Page excerpt
================

Re: [jats-list] Markup for linguistics (glossed text)

Subject: Re: [jats-list] Markup for linguistics (glossed text)
From: Wendell Piez <wapiez@xxxxxxxxxxxxxxx>
Date: Fri, 22 Nov 2013 15:20:33 -0500
Hi again,

Also, I'd prefer plain-old tables (however ornate) to 'ruby' following
the "Principle of Least Surprise".

Cheers, Wendell

Wendell Piez | http://www.wendellpiez.com
XML | XSLT | electronic publishing
Eat Your Vegetables
_____oo_________o_o___ooooo____ooooooo_^


On Fri, Nov 22, 2013 at 2:56 PM, Wendell Piez <wapiez@xxxxxxxxxxxxxxx> wrote:
> Hi,
>
> My nominations for alternatives:
>
> (1) If there are a lot of these, and real benefit to be gained, then
> design and use a little markup language for them. Then, format as you
> like, probably via tables.
>
> Disadvantage: time and expertise required. Dependence on specialists'
> knowhow. (But that could be an advantage.)
>
> (2) Custom-designed tables, validated via Schematron. JATS provides
> @content-type
> Just as much work, and you'd be doing all the same work as (1), but
> they could be made to validate as JATS without extending it.
>
> Advantage: relatively quick and dirty to get something started.
> Disadvantage: the XML would be relatively hard to maintain compared to
> (1). Also, this is schema design without a schema, so relatively
> fragile and not scalable to complexity.
>
> (Such a table could also be used to represent (1) in JATS when
> interfacing with JATS-based systems.)
>
> (3) SVG. Similar disadvantages, many advantages of its own. They could
> be very pretty. :-)
>
> It sounds like graphics made from SVGs might be the preferred choice
> of your vendor (and I don't blame them). But as Debbie points out,
> they're not searchable. (If the SVGs were available they'd be sort of
> searchable.)
>
> What my choice would be would depend on my goals, long-term and
> short-term resources, and the frequency with which it occurs or number
> of them. Having a finite number of these things (i.e. I'd never expect
> to see more of these than I already have) or having them very
> infrequently would argue for (2) or (3). The more of these there are
> and the more interesting/important the semantics they could expose,
> the more I'd do (1).

================

Supplied data
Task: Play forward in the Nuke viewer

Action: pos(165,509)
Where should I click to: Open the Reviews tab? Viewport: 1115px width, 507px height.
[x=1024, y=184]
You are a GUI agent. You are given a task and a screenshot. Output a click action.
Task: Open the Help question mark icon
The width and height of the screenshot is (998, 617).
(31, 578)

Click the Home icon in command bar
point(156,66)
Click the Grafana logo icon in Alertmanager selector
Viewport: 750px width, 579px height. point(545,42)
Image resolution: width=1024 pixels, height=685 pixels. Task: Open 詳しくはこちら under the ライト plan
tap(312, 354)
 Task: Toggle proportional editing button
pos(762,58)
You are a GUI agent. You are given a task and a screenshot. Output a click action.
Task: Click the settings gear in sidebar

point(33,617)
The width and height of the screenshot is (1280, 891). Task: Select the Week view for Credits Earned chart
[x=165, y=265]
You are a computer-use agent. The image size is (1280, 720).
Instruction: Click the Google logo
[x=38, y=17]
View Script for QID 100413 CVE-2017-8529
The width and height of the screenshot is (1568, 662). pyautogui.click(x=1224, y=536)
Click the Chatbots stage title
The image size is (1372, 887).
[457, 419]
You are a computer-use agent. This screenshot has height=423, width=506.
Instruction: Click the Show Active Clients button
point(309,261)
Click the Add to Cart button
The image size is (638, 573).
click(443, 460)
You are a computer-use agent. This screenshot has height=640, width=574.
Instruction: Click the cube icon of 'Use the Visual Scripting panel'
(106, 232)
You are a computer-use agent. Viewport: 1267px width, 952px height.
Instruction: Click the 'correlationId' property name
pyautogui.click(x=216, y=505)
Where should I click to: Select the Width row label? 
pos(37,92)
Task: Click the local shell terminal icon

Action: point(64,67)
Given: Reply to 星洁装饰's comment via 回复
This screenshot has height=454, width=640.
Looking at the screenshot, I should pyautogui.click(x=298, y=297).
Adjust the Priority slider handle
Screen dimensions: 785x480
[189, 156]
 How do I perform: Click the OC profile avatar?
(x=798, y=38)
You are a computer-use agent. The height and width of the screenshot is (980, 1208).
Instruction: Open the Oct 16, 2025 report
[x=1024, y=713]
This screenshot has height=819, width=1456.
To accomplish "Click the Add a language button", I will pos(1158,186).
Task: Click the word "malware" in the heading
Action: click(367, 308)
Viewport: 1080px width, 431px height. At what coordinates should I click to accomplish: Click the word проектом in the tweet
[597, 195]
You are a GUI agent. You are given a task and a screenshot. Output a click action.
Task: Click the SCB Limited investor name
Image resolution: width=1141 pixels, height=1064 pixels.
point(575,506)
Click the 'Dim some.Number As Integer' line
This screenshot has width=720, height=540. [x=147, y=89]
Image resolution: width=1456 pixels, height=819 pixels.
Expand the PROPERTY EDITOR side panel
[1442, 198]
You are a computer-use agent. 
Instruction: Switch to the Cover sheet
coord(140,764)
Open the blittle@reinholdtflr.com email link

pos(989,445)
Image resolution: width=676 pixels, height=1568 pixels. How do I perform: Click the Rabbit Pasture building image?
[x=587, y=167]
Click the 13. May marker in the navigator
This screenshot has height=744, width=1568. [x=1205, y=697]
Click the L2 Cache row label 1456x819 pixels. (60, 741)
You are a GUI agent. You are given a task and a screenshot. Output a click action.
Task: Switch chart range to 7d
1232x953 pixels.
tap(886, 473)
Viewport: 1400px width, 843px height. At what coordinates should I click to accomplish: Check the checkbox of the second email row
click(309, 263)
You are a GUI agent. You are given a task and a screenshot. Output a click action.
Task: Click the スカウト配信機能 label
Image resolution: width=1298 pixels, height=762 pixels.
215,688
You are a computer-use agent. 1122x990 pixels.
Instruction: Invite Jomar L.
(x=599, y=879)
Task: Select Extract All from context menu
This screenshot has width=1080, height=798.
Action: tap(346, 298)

================

Exercise requirements
In the jats-list post on glossed text markup, what principle is cited for preferring plain tables to 'ruby'?

Output
The Principle of Least Surprise.